-- The records follows --
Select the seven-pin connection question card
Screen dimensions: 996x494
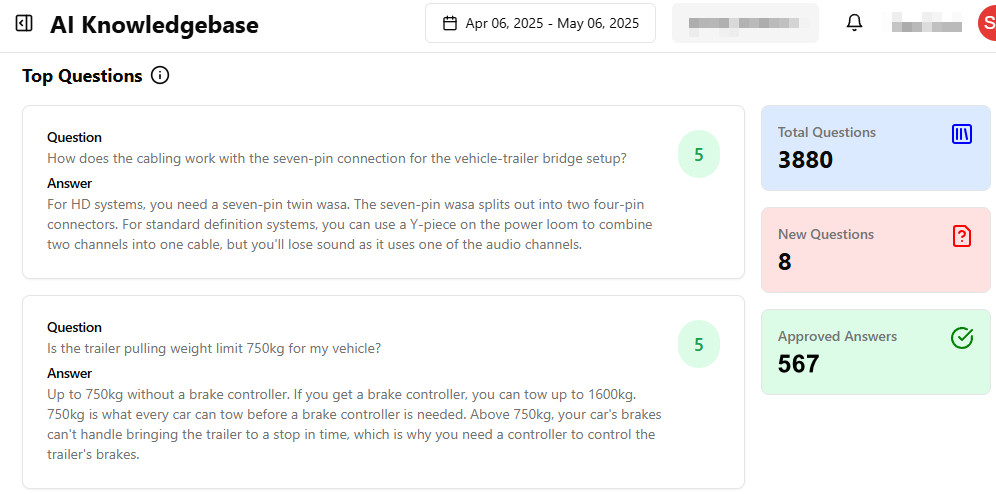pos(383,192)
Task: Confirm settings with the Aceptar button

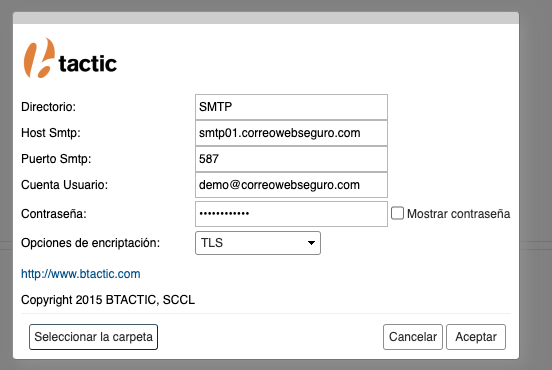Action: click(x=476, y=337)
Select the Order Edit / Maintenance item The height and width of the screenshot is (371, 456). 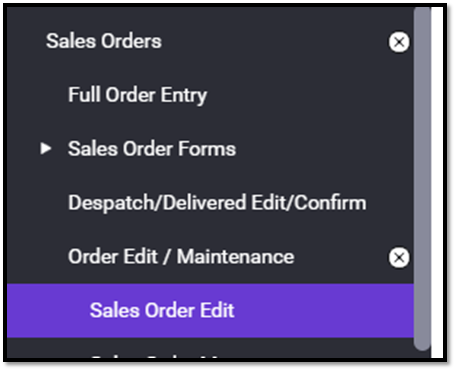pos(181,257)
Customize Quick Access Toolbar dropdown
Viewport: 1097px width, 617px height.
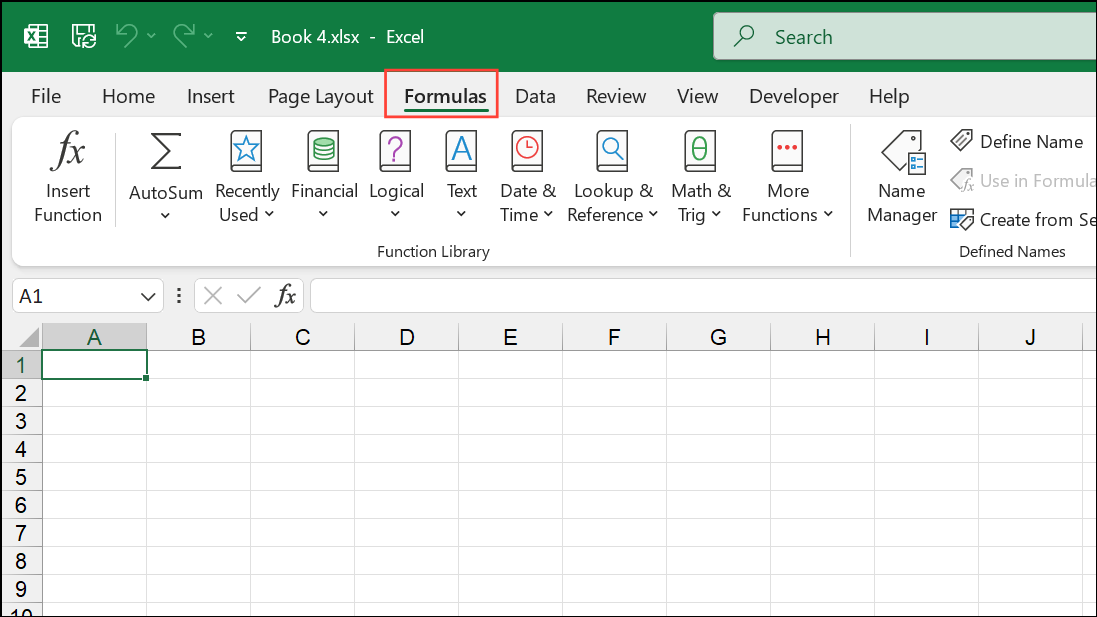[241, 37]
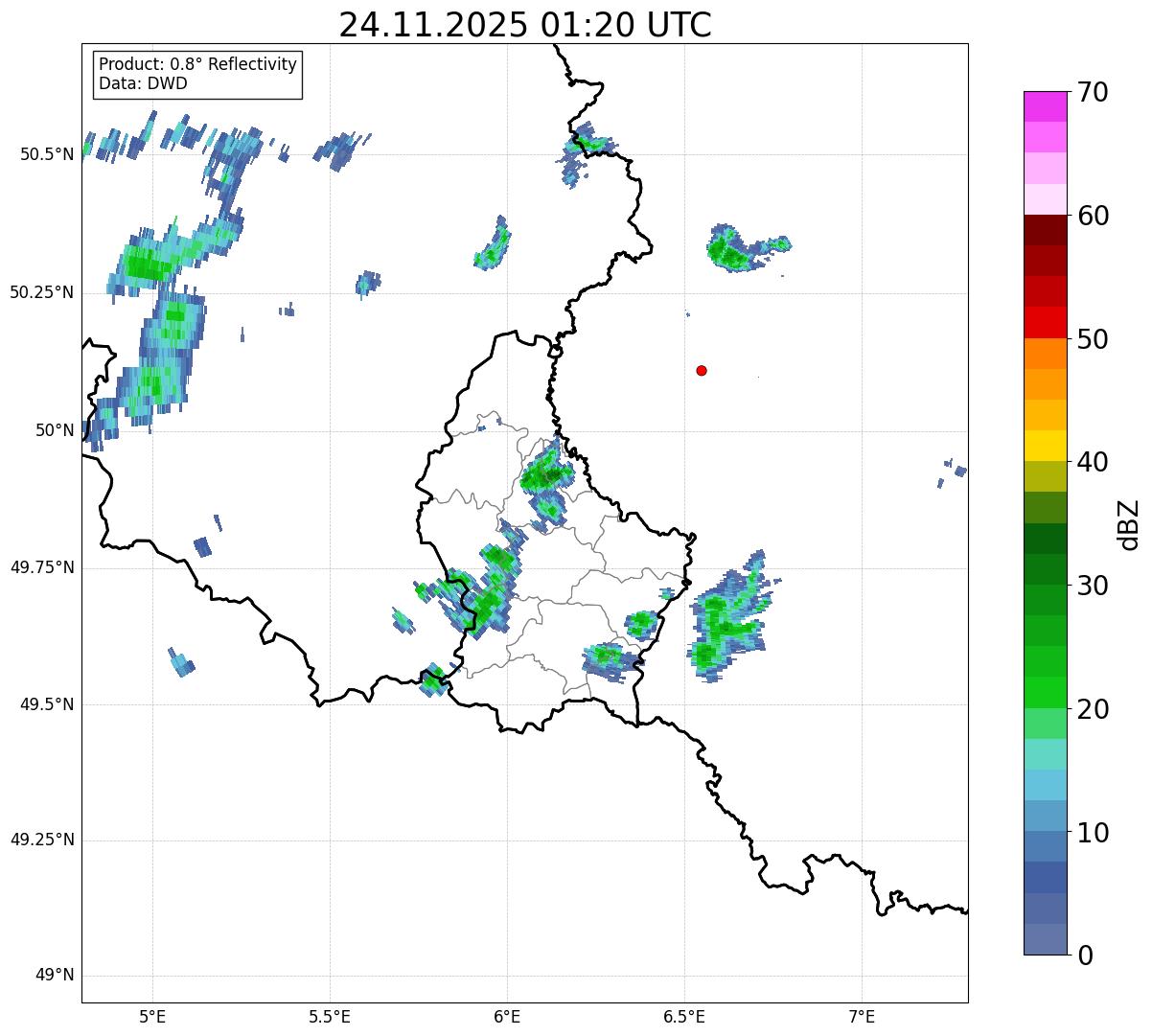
-- The records concluded --
Aim of the exercise: Your copy should consist only of the lines from the one containing "Customize Quick Access Toolbar dropdown" through the last line of the entries above, reproduced exactly, without pictures.

Solution to this task:
Customize Quick Access Toolbar dropdown
Viewport: 1097px width, 617px height.
[241, 37]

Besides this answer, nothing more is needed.